■ WHAT THE TASK REQUIRES
Retype the entire listing, keeping every word as it is.

■ DATA IN THIS EXERCISE
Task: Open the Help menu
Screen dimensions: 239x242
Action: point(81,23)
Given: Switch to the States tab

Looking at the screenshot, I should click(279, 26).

■ EXPECTED OUTPUT
Task: Open the Help menu
Screen dimensions: 239x242
Action: point(81,23)
Given: Switch to the States tab

Looking at the screenshot, I should click(279, 26).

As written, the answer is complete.